U.S. cotton ICE Futures Exchange closed down

Monday (1.05) ICE Futures Exchange cotton close the United States fell, the strong U.S. dollar, stronger crude oil, the Chicago Futures Exchange fell from a high level of grain, resulting in weak ICE cotton. March contract was down 60 points at 48.31 cents per pound reported, in May contract was down 56 points at 48.72 cents per pound reported.

5, opened in March contracts, a strong dollar, the cotton market shocks down consolidation pattern of weakness, most commodity trading weak March contract dropping 46.90 cents a minimum. Crude oil on the red when the contract in March to amend some of the decline, climbed to 48.28 cents, but dropped back to 47 cents, and at this price continued sideways, before the close of an enlarged decline, to close at. Analysts said that cotton along with the external market is going at the same time due to seasonal factors and the demand for long-term impact.

Cotton will continue to keep up with other food commodities, especially food Chicago Futures Exchange, the farmers are making planting program in 2009. Although the cotton acreage in 2009 to reduce more, but cotton will continue in accordance with the Chicago Futures Exchange price movements of land and food competition, so the price seems to be equally attractive.
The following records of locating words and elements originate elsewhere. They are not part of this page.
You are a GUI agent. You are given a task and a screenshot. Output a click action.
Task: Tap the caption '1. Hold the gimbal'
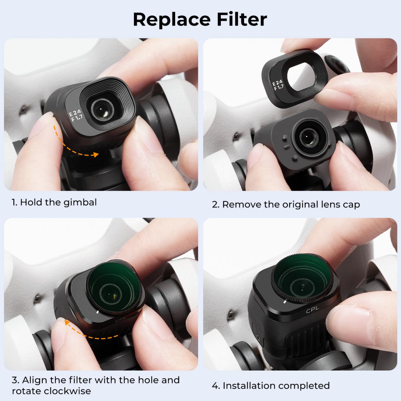point(54,202)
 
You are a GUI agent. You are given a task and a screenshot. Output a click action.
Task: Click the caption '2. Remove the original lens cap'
point(286,204)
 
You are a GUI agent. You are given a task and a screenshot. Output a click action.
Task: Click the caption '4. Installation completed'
point(271,386)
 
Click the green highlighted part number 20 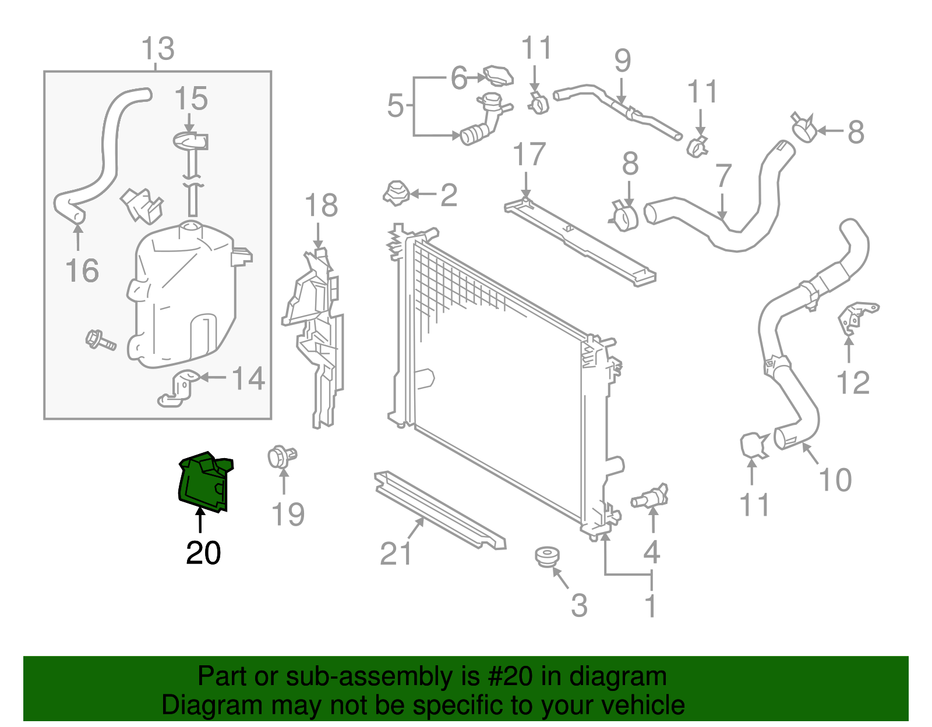204,482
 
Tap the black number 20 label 203,553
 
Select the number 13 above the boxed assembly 158,49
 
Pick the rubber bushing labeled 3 546,556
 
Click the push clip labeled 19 282,457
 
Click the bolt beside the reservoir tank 100,340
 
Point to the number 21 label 396,554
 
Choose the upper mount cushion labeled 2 397,193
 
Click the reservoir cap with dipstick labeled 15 190,141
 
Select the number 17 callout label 529,155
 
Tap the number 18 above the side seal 321,206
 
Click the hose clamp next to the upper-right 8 804,128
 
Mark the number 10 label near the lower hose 835,480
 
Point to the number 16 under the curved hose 82,271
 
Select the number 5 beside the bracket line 396,106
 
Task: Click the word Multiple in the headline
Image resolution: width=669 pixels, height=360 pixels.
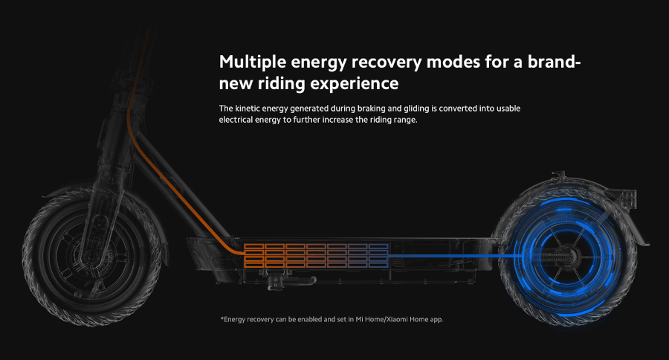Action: [252, 62]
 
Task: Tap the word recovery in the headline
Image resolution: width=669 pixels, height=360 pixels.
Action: [387, 62]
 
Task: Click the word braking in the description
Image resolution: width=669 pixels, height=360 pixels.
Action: [371, 109]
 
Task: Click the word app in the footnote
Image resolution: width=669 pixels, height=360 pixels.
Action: [436, 320]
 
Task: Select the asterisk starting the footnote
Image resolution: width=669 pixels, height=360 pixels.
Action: [222, 318]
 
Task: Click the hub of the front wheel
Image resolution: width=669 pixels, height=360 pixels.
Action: [91, 256]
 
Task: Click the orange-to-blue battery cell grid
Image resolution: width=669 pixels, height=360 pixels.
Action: [316, 256]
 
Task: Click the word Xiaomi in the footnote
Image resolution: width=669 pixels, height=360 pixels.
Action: [397, 319]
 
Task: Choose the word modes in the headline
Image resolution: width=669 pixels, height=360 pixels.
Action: [453, 62]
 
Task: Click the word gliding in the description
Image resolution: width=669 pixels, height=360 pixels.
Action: [416, 109]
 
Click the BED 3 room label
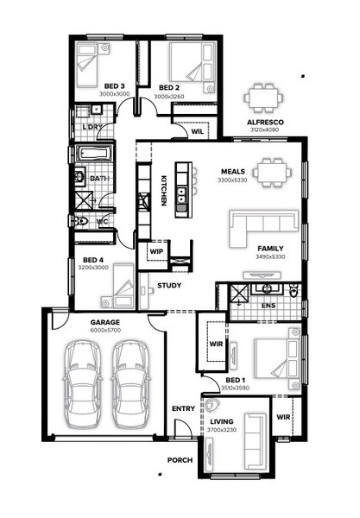point(114,86)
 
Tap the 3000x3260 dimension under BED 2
point(169,97)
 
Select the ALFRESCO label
point(265,123)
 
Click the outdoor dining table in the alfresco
point(263,98)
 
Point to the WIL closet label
point(198,131)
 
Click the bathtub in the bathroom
point(94,154)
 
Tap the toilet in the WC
point(81,221)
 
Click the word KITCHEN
point(163,191)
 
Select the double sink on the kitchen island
point(181,195)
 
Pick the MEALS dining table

March cotton recent trading range of 40 cents in the low-end ended 50 cents. In 2008 the last three months the market is continuing to decline, the possible expansion of cotton consumption.

Index funds, in the second half of 2008 a significant reduction of cotton positions, may now be re-holdings long positions, so as to reduce the emerging market sell-off pressure temper.

Exchange report, ICE cotton inventory reduction on 6776 (480 pounds) package, to 763,336 the total package. Exchange report, ICE cotton open interest increased 141 to total 126,218 positions.